Balçık Bahçe

Öyle anlar var ki içimde, ölürsem benimle birlikte yitip gidecekler diye boşaltmak istiyorum hepsini bir kutuya.
Hikayemi, üzüm buğusuna yazmak istiyorum; varın siz düşünün, neye çabalıyorum.
Sırtımı yaslamak için bir dağ seçtim kendime, onu yaraştırdım heybetiyle dertlerime; yamaçların uzlaştırıcı değil uzaklaştırıcı olduğunu katmadım hesabıma.
Parmakla saydım ben geleceğimi; dinginliğime, durgunluğuma düşen tek bir damlayla,
"Ölmüş bütün babaları suçluyorum."

***

Tavanda gazeteler var; dökülmüş sıvanın, işlemiş rutubetin uçlarını sarkıttığı sarı gazateler, üzerlerinde kimbilir kaç yılından kalma resimler... Üst kattaki odaların çekmecelerinin birinde sararmış sayfalara atılmış acemi çocuk imzaları görüyorum; kilidi kırılmış hatıra defterimin parçalanmış, küsmüş, soğumuş sayfaları üzerindeki günlerime titriyor gözüm. Döşemeler, tavan; gözlerimi diktiğim yer yazı, gözlerimi kaçırdığım yer yazı... ve resimler ve gazetelerde gördüklerim, hala hatrımda izler bırakan, dekolteli sarışınlar.

Çocukluk enginiydi dönemlerin.

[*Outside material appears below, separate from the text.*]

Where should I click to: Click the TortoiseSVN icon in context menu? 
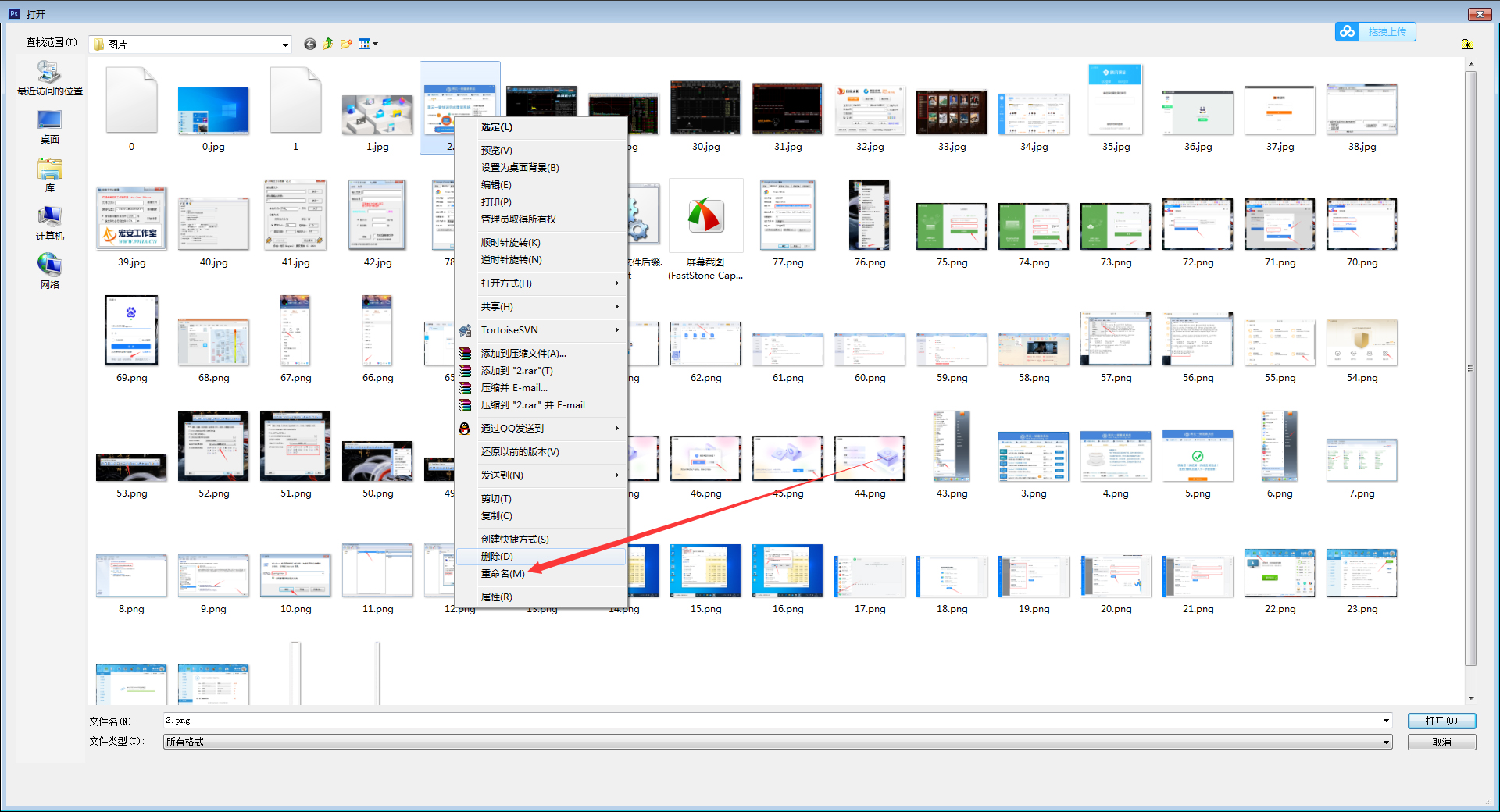coord(466,330)

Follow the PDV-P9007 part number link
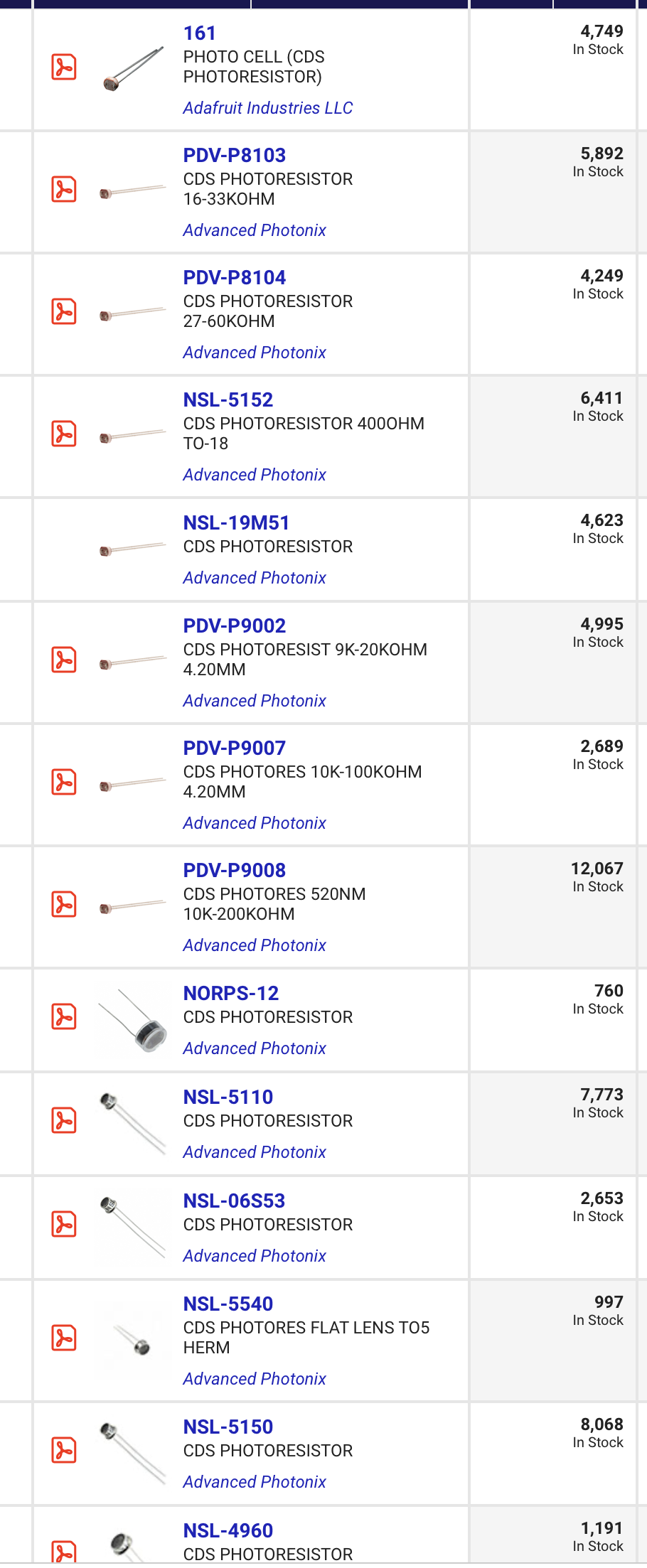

Ardını düşünmediğimiz, balını yediğimiz zamanlarıydı hayatın.

Şimdi yılları ardıma alıp bakarken yıkılmakta olan bu döküntüye canımı yitirircesine sızlıyor içim. Bir zamanlar bu tahtalar üzerinde koşturan ayaklarım, büyümenin utancıyla kıvrılıyor kendi içine. Değişmediğimi haykırsam bu taş-bu ahşap eve, sanki her şey büyülü bir şekilde düzelecekmiş gibi geliyor. Yediremiyorum kayıpları. Boğazımda ip atladığım urganımdan kallavi bir düğüm... Ağızdan ayrılmış her söz, çalakalem atılmış her kahkaha, edilmiş her beddua çınlıyor kulağımda. Zamanında deşmeye mecalim yoktu; kendimde mecal bulduğum anlarda etrafımda soru soracağım kimse kalmamıştı. İşte böyle dımdızlak kalakaldım bilinmezlerim, çapraşık düşlerim, kopuk ve girift anılarım arasında. Çıkamadım, yıllardır aklımdan çıkmayan bu kokulu evin odalarından.

***

"Üç diş," diyor, duyuyorum, fısıldıyor. Girişte, çocuk boyunda o küçük musluklu, o küçük lavabonun başına eğilmiş, başını eğmiş; "üç diş" diyor, "ne kanlı ne tükrüklü." Su akıyor, suyu biliyorum, uyuşturacak soğuklukta ama boşa akıyor, "aksın gitsin" diyor, "aksın sel olsun gitsin." ve tükürüyor üç kere. Musluğu kapatıyor, dönüyor gerisingeri yatağına. Ben merdivende; ben, en üst merdivende sarkıtmışım başımı aşağıya. Görmüyorlar beni. Görmezler. Meşhurdu nazlanmalarım. Teyzemin o vitraylı, o ahşap gardıroplu, o yeşil karyolalı odasında uyutmazlarsa beni, tabiki merdivenlerde, kapı eşiklerinde sürünecektim gece boyu. Sabahı bulmazdı, en sonunda pes ederdim de dönerdim bana hazırladıkları yatağa, bilirlerdi. Bildiklerini bilmezdim.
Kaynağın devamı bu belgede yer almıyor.